(Working data begins)

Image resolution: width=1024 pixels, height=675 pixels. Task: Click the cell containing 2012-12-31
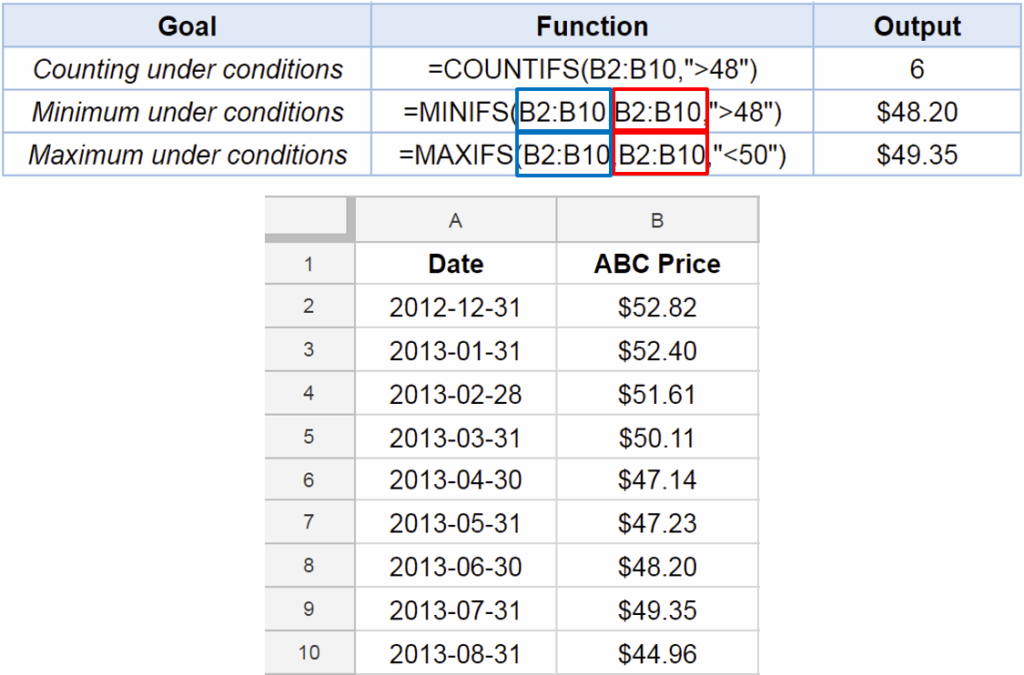pyautogui.click(x=455, y=307)
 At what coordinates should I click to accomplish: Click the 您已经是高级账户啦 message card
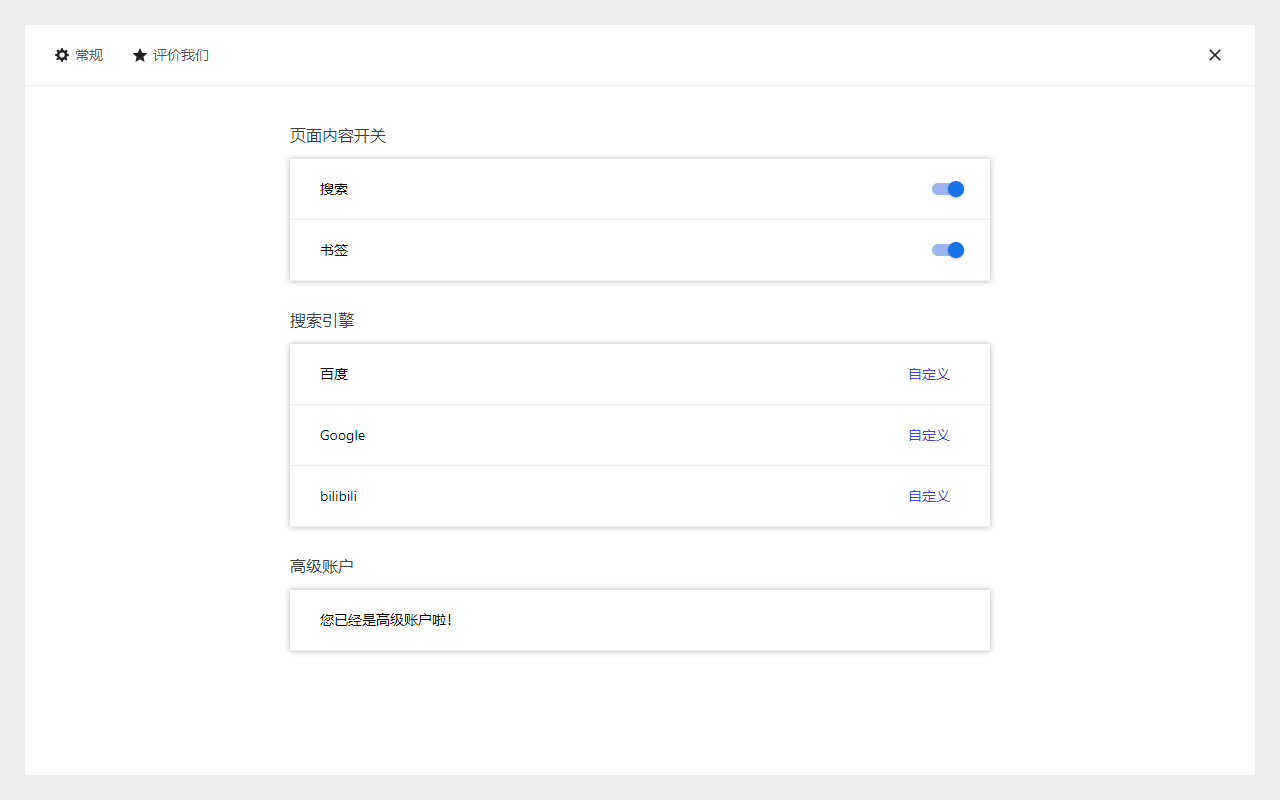pyautogui.click(x=640, y=620)
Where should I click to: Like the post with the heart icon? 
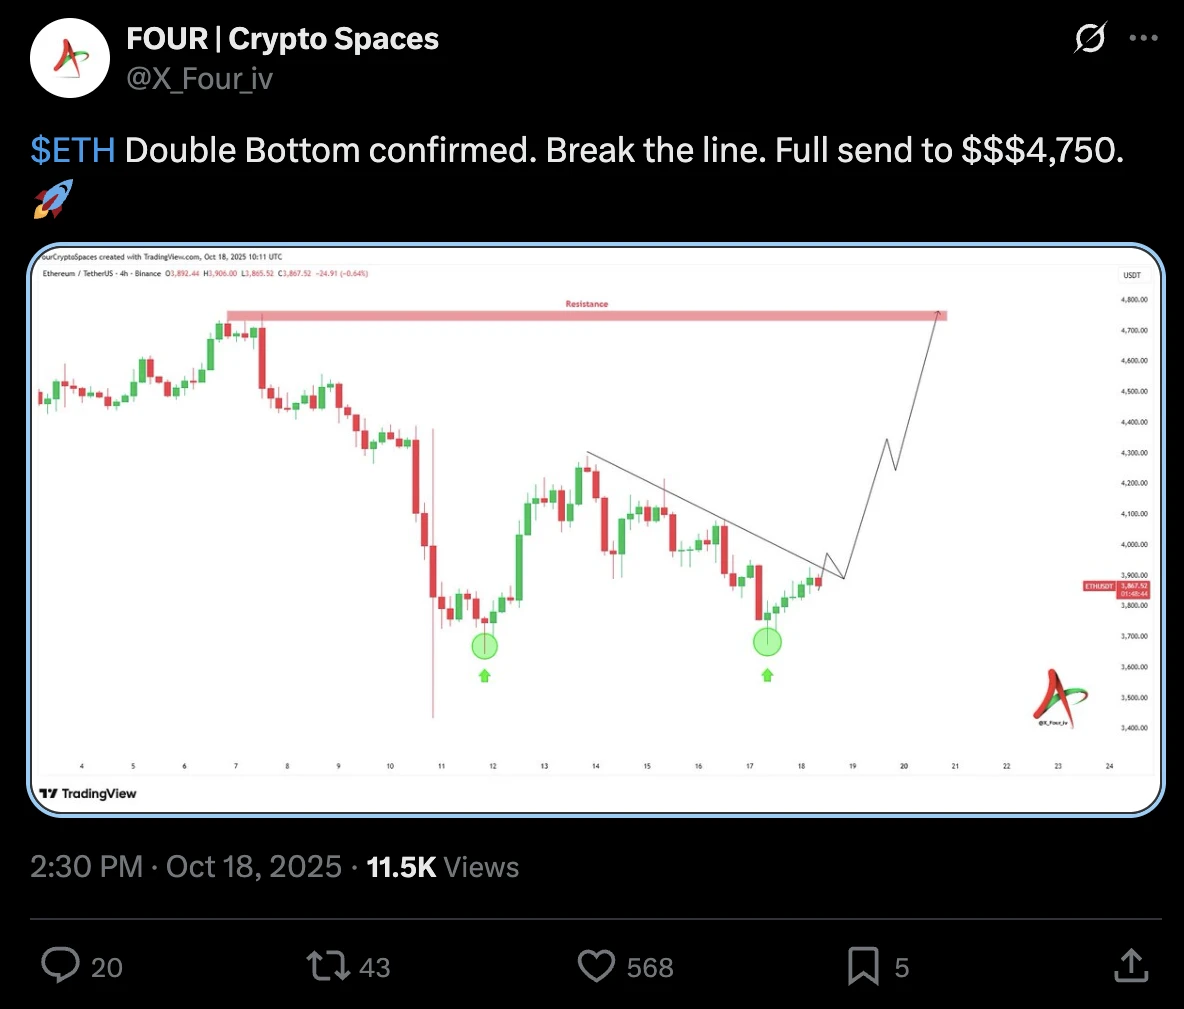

(Working data ends)

- **Assignment**:
What's needed is an exact copy of every entry, free of pictures.

- **Response to this exercise**:
Image resolution: width=1024 pixels, height=675 pixels. Task: Click the cell containing 2012-12-31
pyautogui.click(x=455, y=307)
 At what coordinates should I click to accomplish: Click the 您已经是高级账户啦 message card
pyautogui.click(x=640, y=620)
Where should I click to: Like the post with the heart icon? 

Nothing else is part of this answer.